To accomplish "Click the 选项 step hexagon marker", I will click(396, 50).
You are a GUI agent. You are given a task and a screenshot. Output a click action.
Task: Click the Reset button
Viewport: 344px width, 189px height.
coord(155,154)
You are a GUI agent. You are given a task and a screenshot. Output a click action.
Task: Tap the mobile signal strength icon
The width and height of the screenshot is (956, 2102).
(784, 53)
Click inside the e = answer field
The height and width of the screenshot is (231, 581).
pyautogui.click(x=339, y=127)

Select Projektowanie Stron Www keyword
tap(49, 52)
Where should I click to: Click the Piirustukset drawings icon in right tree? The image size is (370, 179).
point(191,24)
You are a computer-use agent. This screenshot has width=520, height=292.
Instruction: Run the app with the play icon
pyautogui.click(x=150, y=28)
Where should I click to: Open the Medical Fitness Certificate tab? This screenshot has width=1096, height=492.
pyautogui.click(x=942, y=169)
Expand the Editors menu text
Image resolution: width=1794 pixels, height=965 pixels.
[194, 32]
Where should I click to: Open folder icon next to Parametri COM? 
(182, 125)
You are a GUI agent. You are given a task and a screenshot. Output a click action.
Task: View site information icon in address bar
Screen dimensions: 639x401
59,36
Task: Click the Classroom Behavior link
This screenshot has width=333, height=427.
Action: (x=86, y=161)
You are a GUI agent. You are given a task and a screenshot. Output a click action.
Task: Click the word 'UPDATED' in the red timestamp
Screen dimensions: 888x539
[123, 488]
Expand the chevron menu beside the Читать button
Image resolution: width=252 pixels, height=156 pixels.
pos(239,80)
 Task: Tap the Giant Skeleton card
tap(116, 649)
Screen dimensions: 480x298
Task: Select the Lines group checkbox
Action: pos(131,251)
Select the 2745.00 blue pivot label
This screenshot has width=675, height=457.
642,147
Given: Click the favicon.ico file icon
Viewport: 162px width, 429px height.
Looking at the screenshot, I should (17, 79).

→ **Your task**
Output the material above, all of it, exactly.

→ **Reply to the exercise**
To accomplish "Click the 选项 step hexagon marker", I will click(396, 50).
You are a GUI agent. You are given a task and a screenshot. Output a click action.
Task: Click the Reset button
Viewport: 344px width, 189px height.
coord(155,154)
You are a GUI agent. You are given a task and a screenshot. Output a click action.
Task: Tap the mobile signal strength icon
The width and height of the screenshot is (956, 2102).
(784, 53)
Click inside the e = answer field
The height and width of the screenshot is (231, 581).
pyautogui.click(x=339, y=127)

Select Projektowanie Stron Www keyword
tap(49, 52)
Where should I click to: Click the Piirustukset drawings icon in right tree? The image size is (370, 179).
point(191,24)
You are a computer-use agent. This screenshot has width=520, height=292.
Instruction: Run the app with the play icon
pyautogui.click(x=150, y=28)
Where should I click to: Open the Medical Fitness Certificate tab? This screenshot has width=1096, height=492.
pyautogui.click(x=942, y=169)
Expand the Editors menu text
Image resolution: width=1794 pixels, height=965 pixels.
[194, 32]
Where should I click to: Open folder icon next to Parametri COM? 
(182, 125)
You are a GUI agent. You are given a task and a screenshot. Output a click action.
Task: View site information icon in address bar
Screen dimensions: 639x401
59,36
Task: Click the Classroom Behavior link
This screenshot has width=333, height=427.
Action: (x=86, y=161)
You are a GUI agent. You are given a task and a screenshot. Output a click action.
Task: Click the word 'UPDATED' in the red timestamp
Screen dimensions: 888x539
[123, 488]
Expand the chevron menu beside the Читать button
Image resolution: width=252 pixels, height=156 pixels.
pos(239,80)
 Task: Tap the Giant Skeleton card
tap(116, 649)
Screen dimensions: 480x298
Task: Select the Lines group checkbox
Action: pos(131,251)
Select the 2745.00 blue pivot label
This screenshot has width=675, height=457.
642,147
Given: Click the favicon.ico file icon
Viewport: 162px width, 429px height.
Looking at the screenshot, I should (17, 79).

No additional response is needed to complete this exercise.